Preconditioned Crank-Nicolson Markov Chain Monte Carlo Coupled With Parallel Tempering: An Efficient Method for Bayesian Inversion of Multi-Gaussian Log-Hydraulic Conductivity Fields

Geostatistical inversion with quantified uncertainty for nonlinear problems requires techniques for providing conditional realizations of the random field of interest. Many first-order second-moment methods are being developed in this field, yet almost impossible to critically test them against high-accuracy reference solutions in high-dimensional and nonlinear problems. Our goal is to provide a high-accuracy reference solution algorithm. Preconditioned Crank-Nicolson Markov chain Monte Carlo (pCN-MCMC) has been proven to be more efficient in the inversion of multi-Gaussian random fields than traditional MCMC methods; however, it still has to take a long chain to converge to the stationary target distribution. Parallel tempering aims to sample by communicating between multiple parallel Markov chains at different temperatures.
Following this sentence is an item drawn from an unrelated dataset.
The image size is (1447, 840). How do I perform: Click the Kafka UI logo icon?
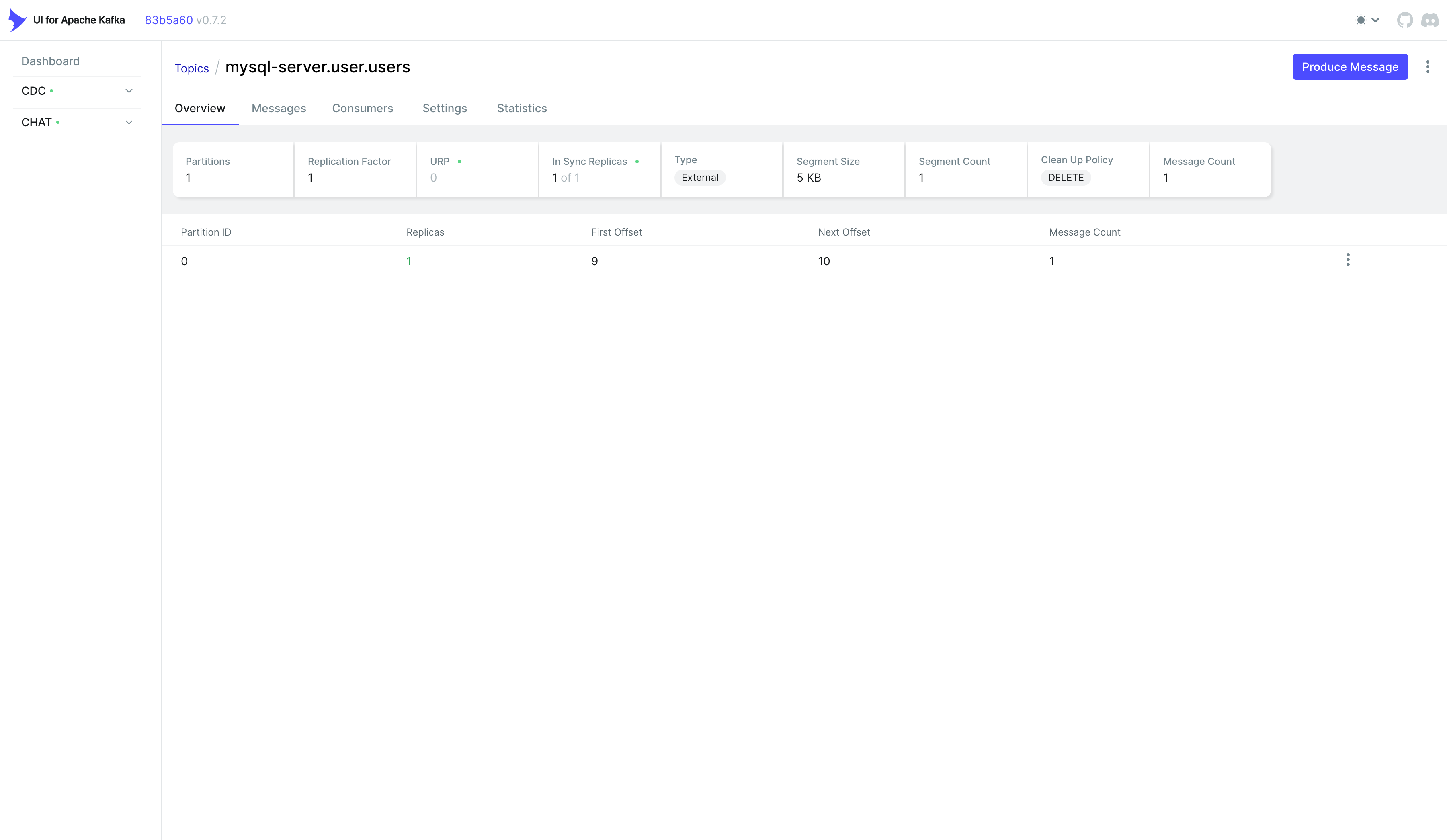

In this paper, we develop a new algorithm called pCN-PT. It combines the parallel tempering technique with pCN-MCMC to make the sampling more efficient, and hence converge to a stationary distribution faster. To demonstrate the high-accuracy reference character, we test the accuracy and efficiency of pCN-PT for estimating a multi-Gaussian log-hydraulic conductivity field with a relative high variance in three different problems: (1) in a high-dimensional, linear problem; (2) in a high-dimensional, nonlinear problem and with only few measurements; and (3) in a high-dimensional, nonlinear problem with sufficient measurements. This allows testing against (1) analytical solutions (kriging), (2) rejection sampling, and (3) pCN-MCMC in multiple, independent runs, respectively. The results demonstrate that pCN-PT is an asymptotically exact conditional sampler and is more efficient than pCN-MCMC in geostatistical inversion problems.